DATASET:
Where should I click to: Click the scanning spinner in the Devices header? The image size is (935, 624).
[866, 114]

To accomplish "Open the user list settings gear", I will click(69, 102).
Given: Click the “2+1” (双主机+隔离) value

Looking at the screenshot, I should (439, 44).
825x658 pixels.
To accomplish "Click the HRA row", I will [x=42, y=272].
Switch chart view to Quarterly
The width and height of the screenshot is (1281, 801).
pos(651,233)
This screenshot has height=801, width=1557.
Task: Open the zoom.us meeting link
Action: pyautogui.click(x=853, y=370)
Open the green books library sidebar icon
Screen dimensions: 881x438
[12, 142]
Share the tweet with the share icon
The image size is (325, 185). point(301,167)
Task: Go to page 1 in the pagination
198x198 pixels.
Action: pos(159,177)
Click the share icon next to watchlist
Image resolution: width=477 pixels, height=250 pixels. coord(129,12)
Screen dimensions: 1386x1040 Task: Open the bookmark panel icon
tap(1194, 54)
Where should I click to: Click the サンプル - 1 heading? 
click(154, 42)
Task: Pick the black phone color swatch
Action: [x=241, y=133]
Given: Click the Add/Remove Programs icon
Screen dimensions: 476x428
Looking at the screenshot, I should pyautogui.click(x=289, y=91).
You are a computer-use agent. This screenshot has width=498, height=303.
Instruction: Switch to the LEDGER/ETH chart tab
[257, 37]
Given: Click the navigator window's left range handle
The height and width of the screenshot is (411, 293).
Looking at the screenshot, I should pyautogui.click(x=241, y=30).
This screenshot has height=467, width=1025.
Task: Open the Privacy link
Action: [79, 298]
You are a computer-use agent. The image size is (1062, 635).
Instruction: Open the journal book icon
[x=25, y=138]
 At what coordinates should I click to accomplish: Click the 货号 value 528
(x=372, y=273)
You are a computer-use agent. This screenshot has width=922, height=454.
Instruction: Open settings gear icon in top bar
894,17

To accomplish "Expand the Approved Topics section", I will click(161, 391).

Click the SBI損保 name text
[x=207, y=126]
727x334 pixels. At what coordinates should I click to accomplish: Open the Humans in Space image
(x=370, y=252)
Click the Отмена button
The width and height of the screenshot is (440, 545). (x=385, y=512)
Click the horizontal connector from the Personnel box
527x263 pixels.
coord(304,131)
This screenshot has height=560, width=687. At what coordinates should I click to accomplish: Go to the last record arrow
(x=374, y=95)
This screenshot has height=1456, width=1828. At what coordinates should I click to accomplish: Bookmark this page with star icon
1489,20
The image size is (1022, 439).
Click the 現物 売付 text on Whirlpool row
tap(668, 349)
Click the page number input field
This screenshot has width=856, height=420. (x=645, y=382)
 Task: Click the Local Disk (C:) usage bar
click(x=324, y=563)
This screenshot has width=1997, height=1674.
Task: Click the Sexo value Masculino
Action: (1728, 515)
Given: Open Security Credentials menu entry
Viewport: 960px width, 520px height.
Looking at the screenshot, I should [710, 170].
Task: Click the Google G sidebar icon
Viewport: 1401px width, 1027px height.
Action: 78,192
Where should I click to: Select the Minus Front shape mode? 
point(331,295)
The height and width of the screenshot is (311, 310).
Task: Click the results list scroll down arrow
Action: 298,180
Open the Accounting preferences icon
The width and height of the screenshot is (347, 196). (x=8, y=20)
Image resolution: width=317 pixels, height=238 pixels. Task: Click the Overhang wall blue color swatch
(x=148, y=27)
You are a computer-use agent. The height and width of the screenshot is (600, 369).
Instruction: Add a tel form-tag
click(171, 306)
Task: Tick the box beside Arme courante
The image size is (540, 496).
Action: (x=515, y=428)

WORK TO DO: Rewrite everything in the listing from the line containing "Click the share icon next to watchlist" down to the line containing "tap(1194, 54)", changing "bookmark panel" to "history panel" and leaving everything else unchanged.

CORRECT RESPONSE:
Click the share icon next to watchlist
Image resolution: width=477 pixels, height=250 pixels. coord(129,12)
Screen dimensions: 1386x1040 Task: Open the history panel icon
tap(1194, 54)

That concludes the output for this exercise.